OpenGL system-wide acceleration is 2.1 for OS X 10.5.
OpenGL system-wide acceleration for OS X 10.6 is nearly 3.x compliant.
Apple is moving to OpenGL 3.x system-wide. [3.1->3.3]
To put this into perspective:
Windows DirectX 11 is not system-wide even on Windows 7 [it's actually DirectX 9.0 for it's Desktop Windows Manager], but only at the device driver level leaving it to the application to leverage DirectX 11 or earlier, down to DirectX 9.0 in Windows 7.
Linux OpenGL Desktop Environments are all OpenGL accelerated at 1.4. Sure, I have OpenGL 4.1 device drivers but the Window Server [Xorg] is pushing out at 1.4.
KDE/Gnome are moving to OpenGL 2.x [actually OpenGL ES 2.0 being a subset] in future versions of KDE/GNOME.

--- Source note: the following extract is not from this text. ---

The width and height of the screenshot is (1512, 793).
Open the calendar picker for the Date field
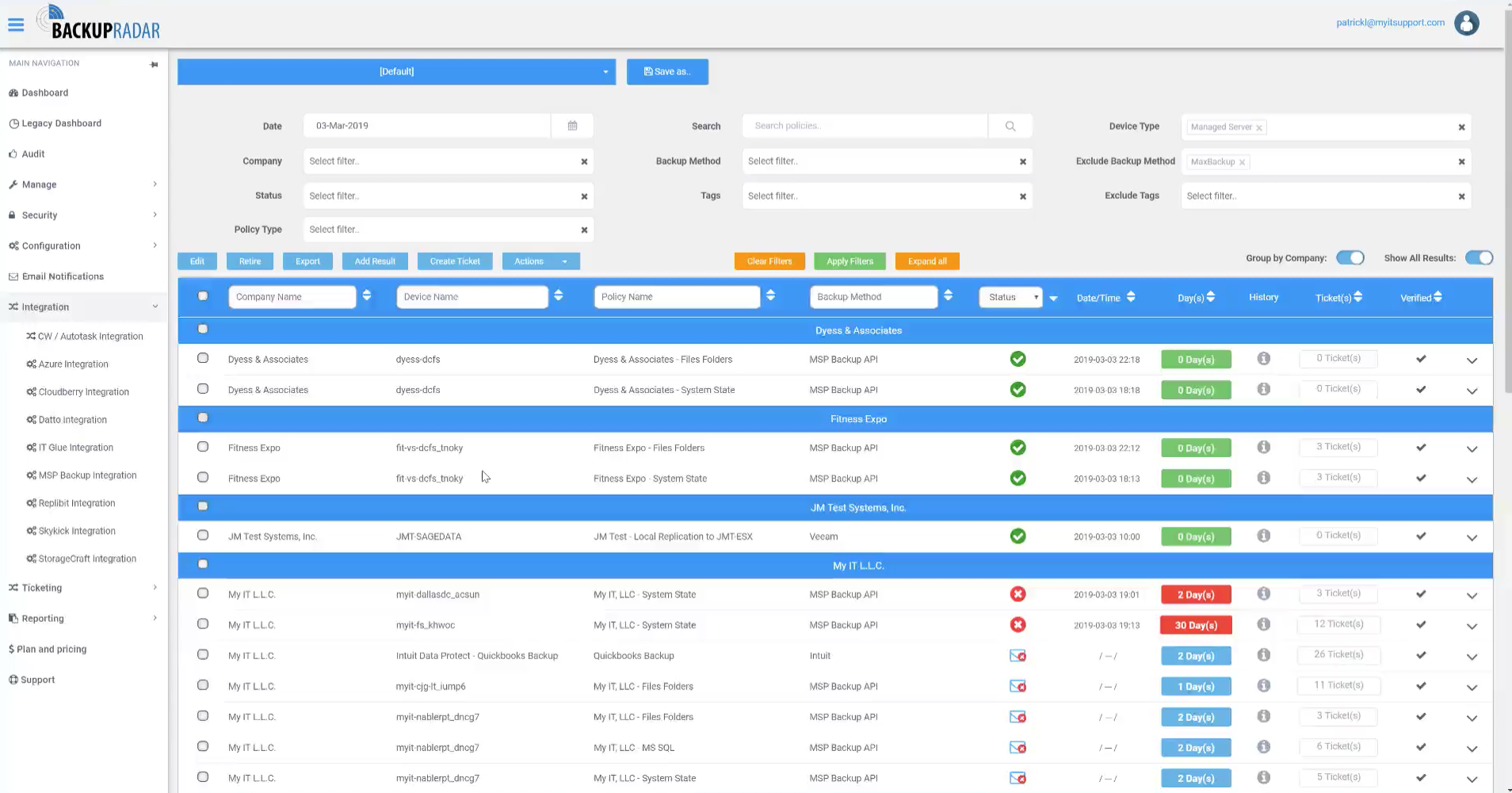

OS X must fall back to OpenGL 2.1 if a GPU doesn't have 3.x support. The same will be true when OS X is OpenGL 4.x accelerated by falling back to the next lowest OpenGL revision supported.
Testing OpenGL system-wide takes a helluva lot more work than writing an OpenGL Device Driver and leaving it up to each app vendor to leverage OpenGL directly via their needs.
Apple making the entire system OpenGL ready means the 3rd party vendor's codeing footprint drops dramatically.
Now that Apple has the iOS Platform, its only expanded it's OpenGL footprint to this platform to design, develop and test with each revision of the OS.